Material for the task:
______
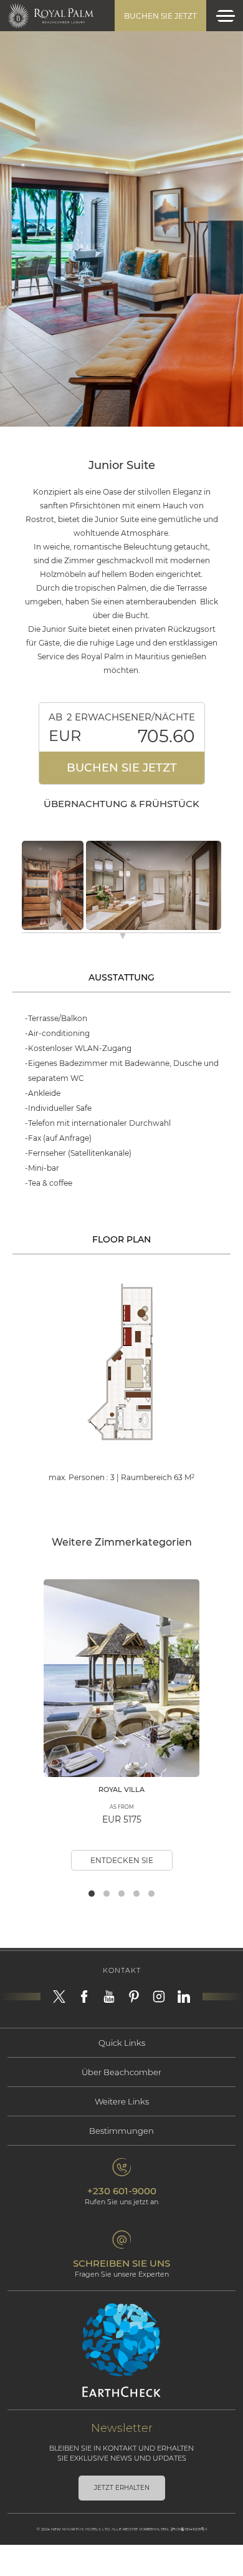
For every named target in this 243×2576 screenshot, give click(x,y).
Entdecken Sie (121, 1860)
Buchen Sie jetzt (160, 16)
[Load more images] (123, 937)
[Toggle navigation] (226, 16)
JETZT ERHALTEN (122, 2488)
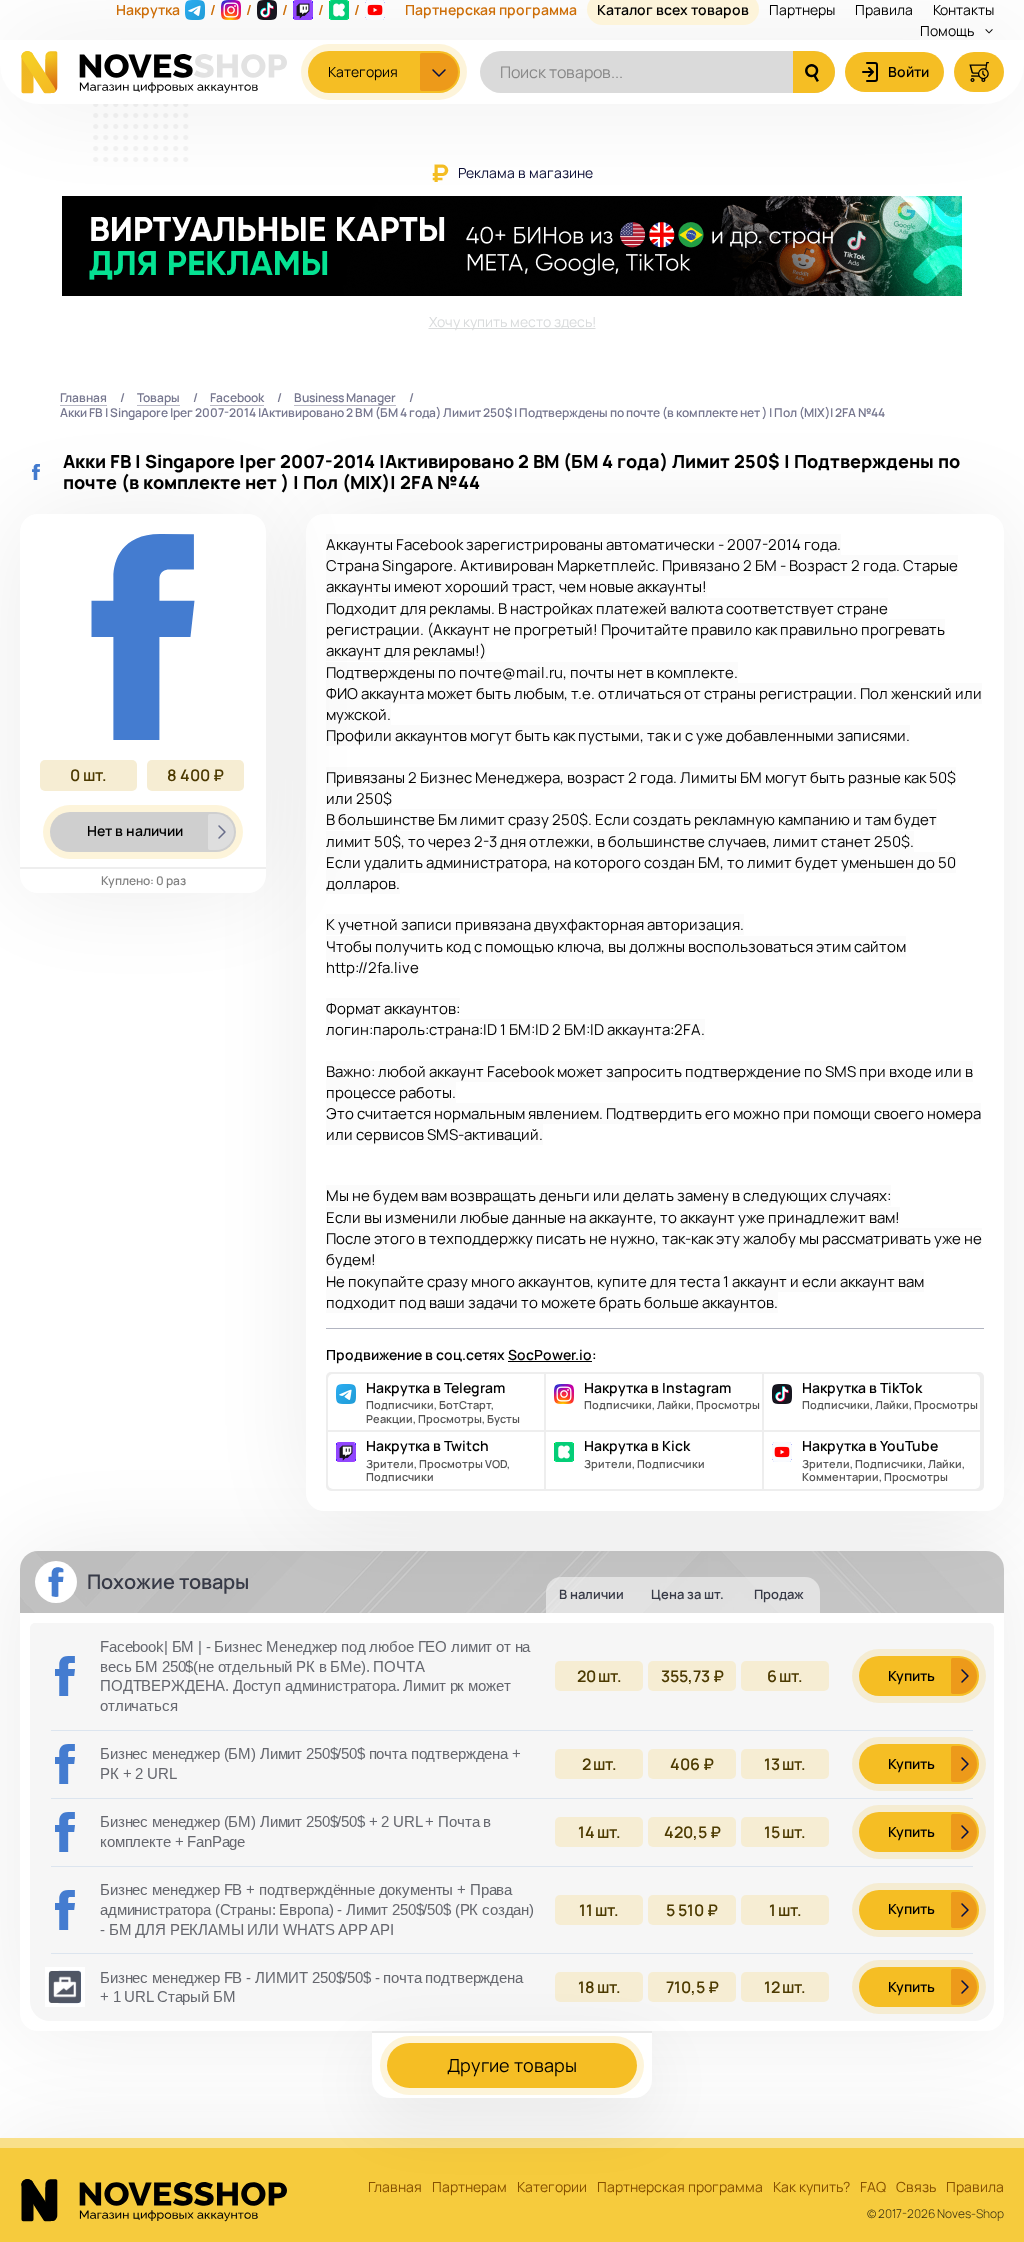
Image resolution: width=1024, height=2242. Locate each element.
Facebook (237, 398)
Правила (975, 2187)
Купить (911, 1675)
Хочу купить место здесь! (512, 321)
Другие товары (512, 2065)
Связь (916, 2187)
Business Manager (345, 398)
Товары (158, 398)
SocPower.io (550, 1354)
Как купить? (811, 2187)
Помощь (948, 30)
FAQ (873, 2187)
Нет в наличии (135, 830)
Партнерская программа (680, 2187)
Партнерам (469, 2187)
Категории (552, 2187)
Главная (83, 398)
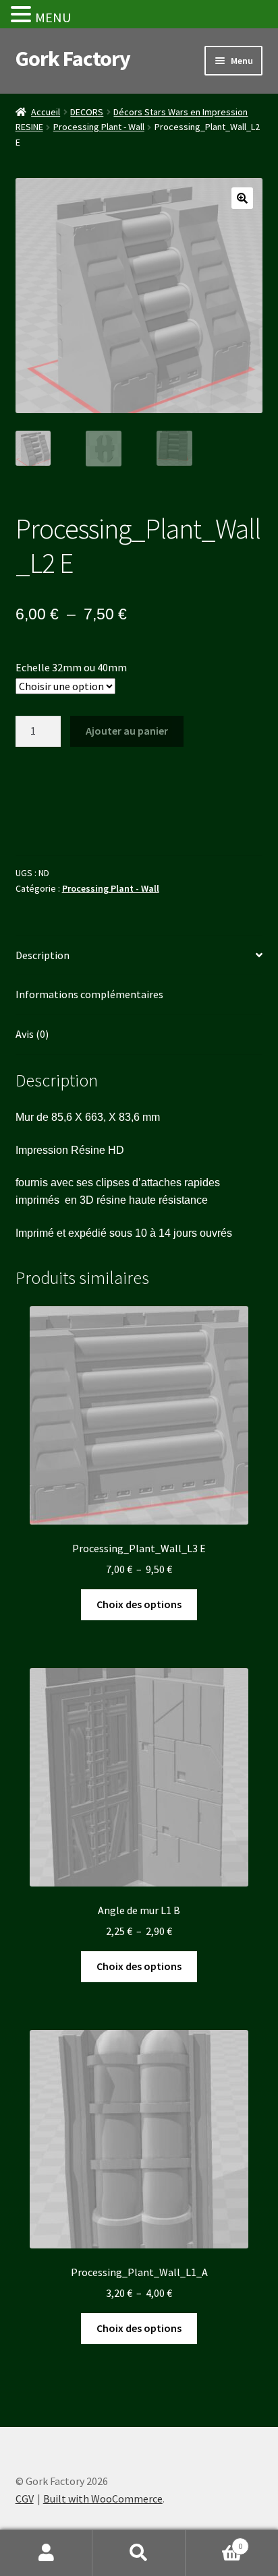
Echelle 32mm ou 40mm (71, 667)
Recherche (138, 2553)
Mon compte (46, 2553)
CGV (25, 2498)
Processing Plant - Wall (98, 127)
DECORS (86, 112)
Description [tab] (43, 955)
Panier (214, 2541)
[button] (242, 198)
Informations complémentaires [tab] (89, 994)
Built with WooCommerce (103, 2498)
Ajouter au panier (127, 730)
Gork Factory (73, 58)
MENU (53, 17)
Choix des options (139, 1604)
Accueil (45, 112)
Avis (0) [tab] (32, 1034)
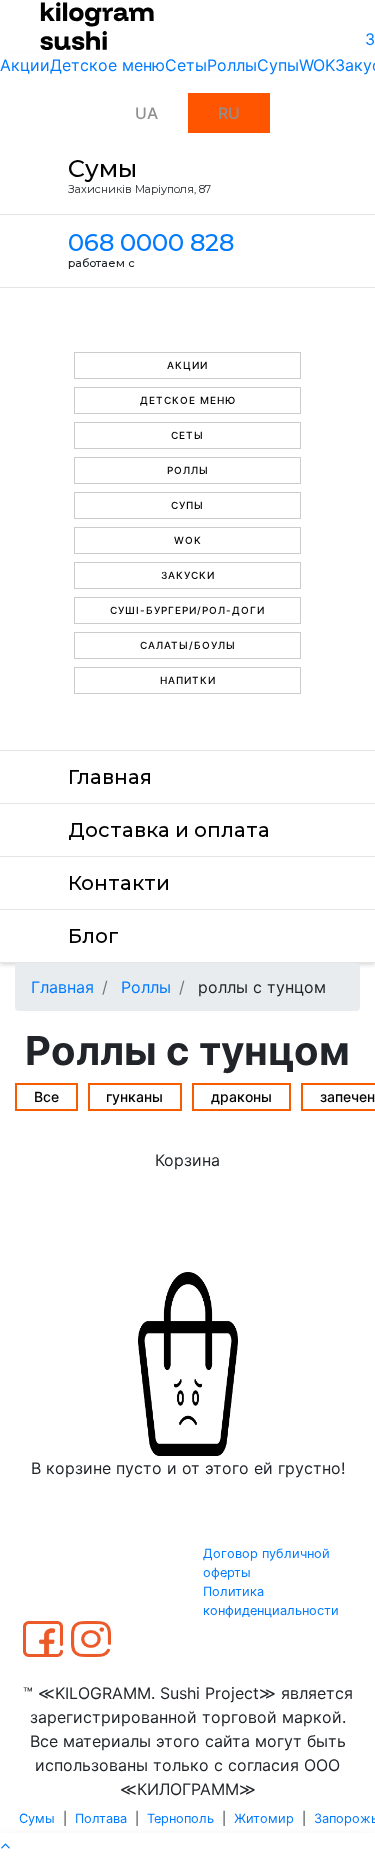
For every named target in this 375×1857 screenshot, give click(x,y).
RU (229, 113)
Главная (110, 777)
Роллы (232, 65)
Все (46, 1096)
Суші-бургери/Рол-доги (187, 610)
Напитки (188, 680)
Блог (93, 936)
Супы (278, 65)
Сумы (37, 1818)
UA (146, 113)
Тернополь (180, 1818)
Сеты (186, 65)
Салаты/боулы (188, 645)
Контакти (119, 883)
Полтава (101, 1818)
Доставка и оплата (169, 830)
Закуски (188, 575)
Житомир (264, 1818)
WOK (317, 65)
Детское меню (107, 65)
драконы (241, 1096)
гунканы (134, 1096)
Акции (25, 65)
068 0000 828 (151, 242)
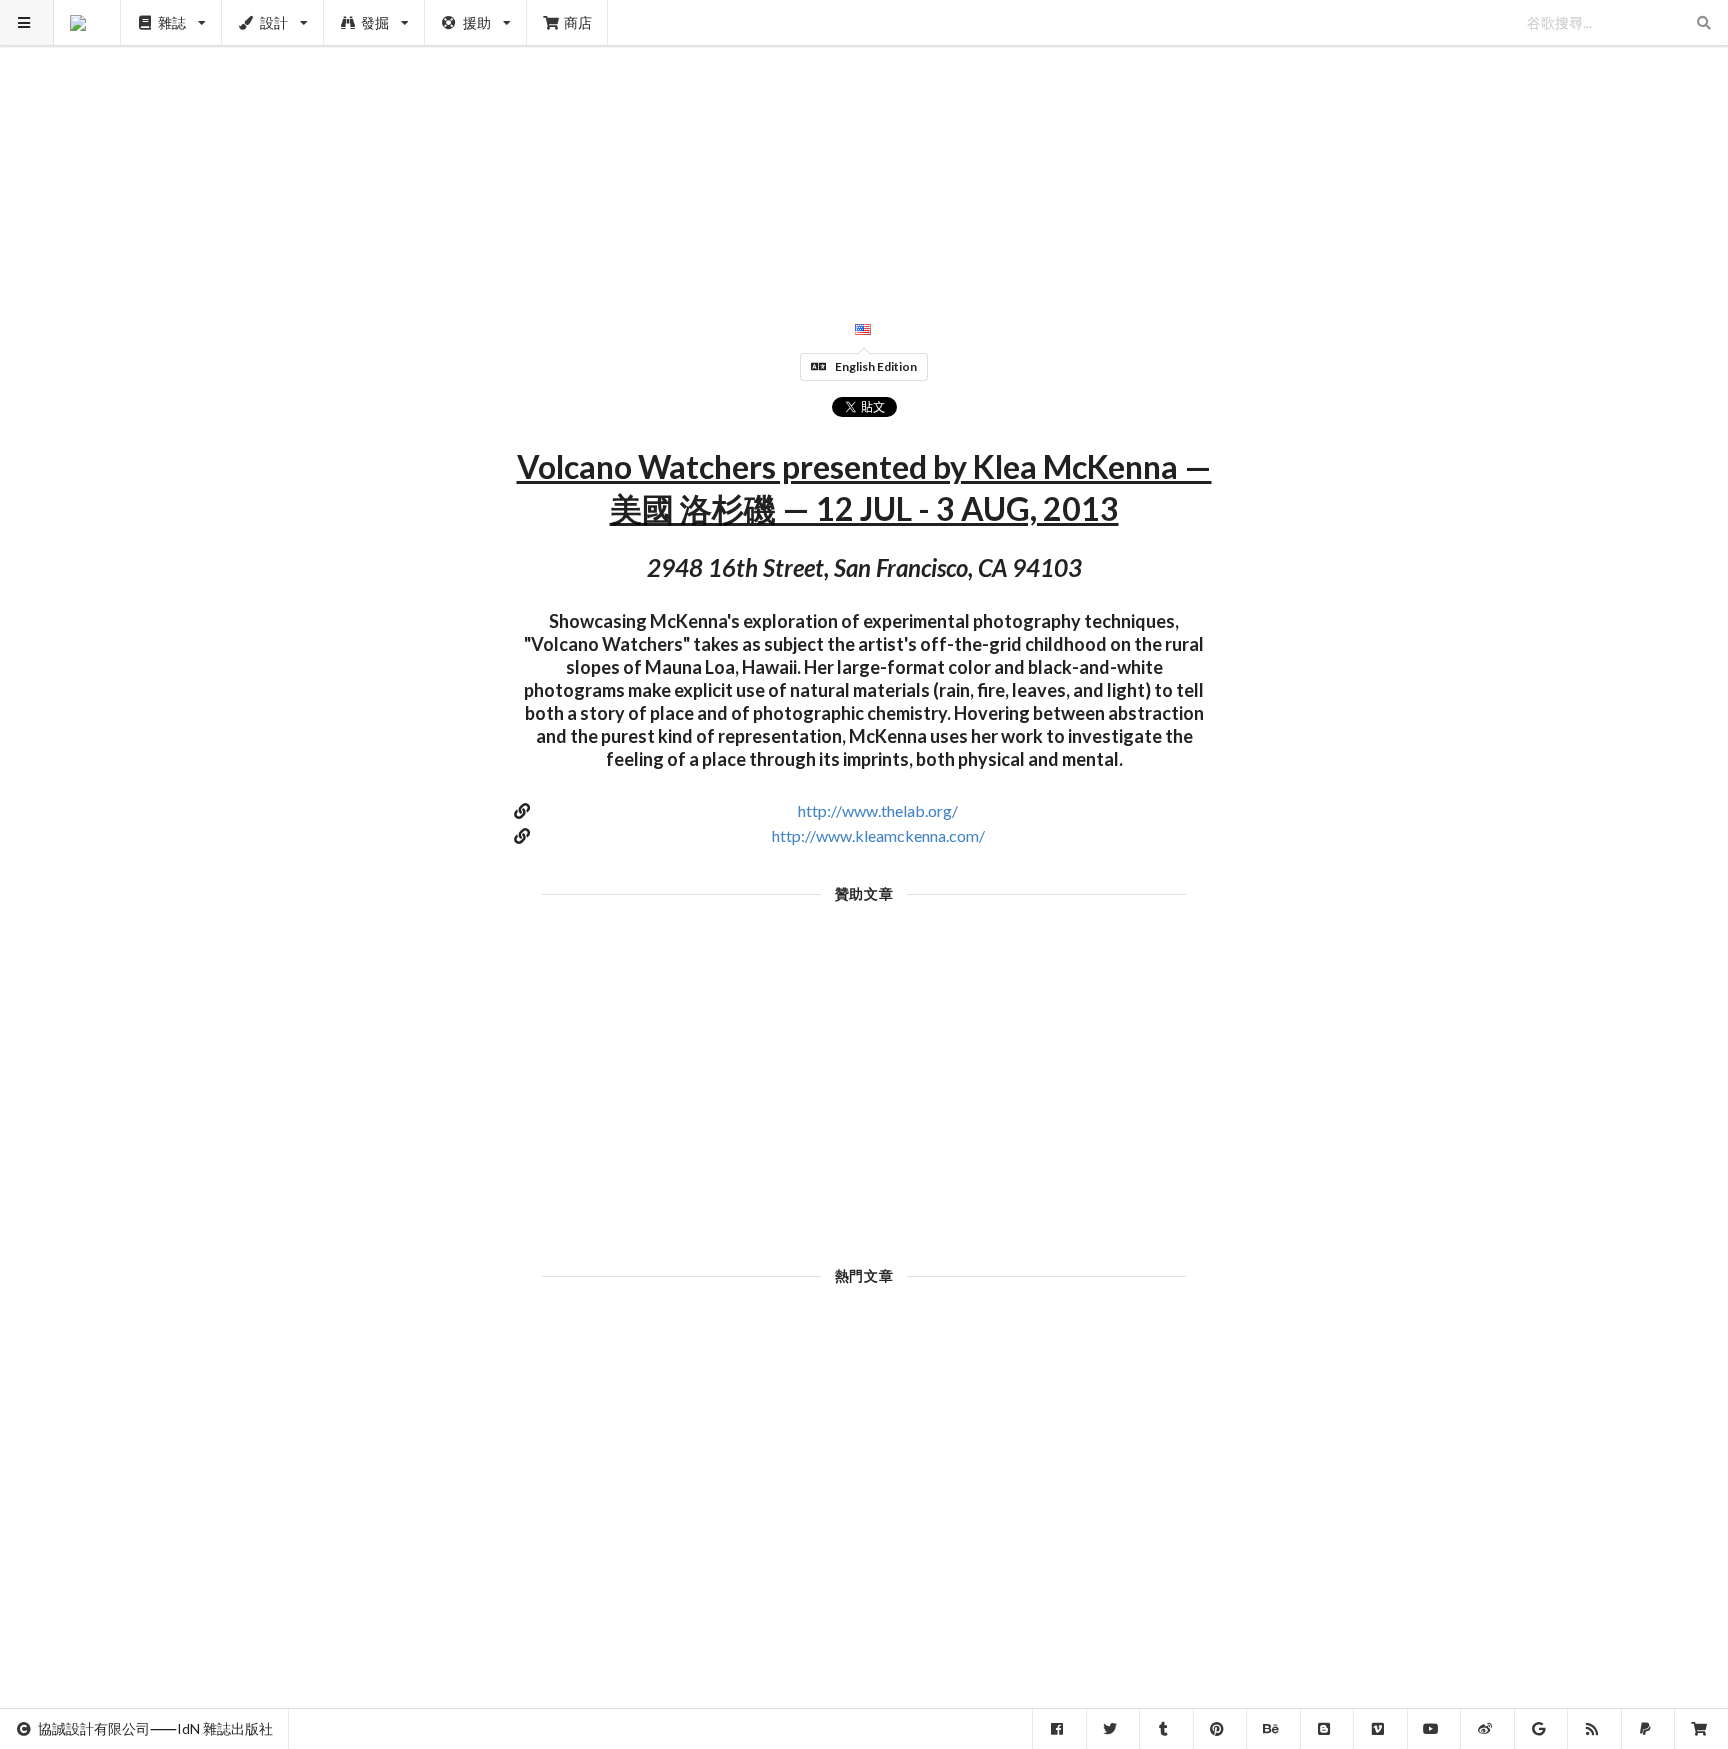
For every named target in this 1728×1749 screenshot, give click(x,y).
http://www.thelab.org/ (878, 810)
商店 (578, 22)
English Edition (876, 366)
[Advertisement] (864, 140)
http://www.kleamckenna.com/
______
What you will do:
Beginning at the line that contains "Закуски (188, 575)", give the remaining lines of the records again exactly, through the last one. Leave out pictures.

Problem solution:
Закуски (188, 575)
Житомир (264, 1818)
WOK (317, 65)
Детское меню (107, 65)
драконы (241, 1096)
гунканы (134, 1096)
Акции (25, 65)
068 0000 828 (151, 242)
For every named target in this 1728×1749 screenshot, give click(x,y).
http://www.thelab.org/ (878, 810)
商店 (578, 22)
English Edition (876, 366)
[Advertisement] (864, 140)
http://www.kleamckenna.com/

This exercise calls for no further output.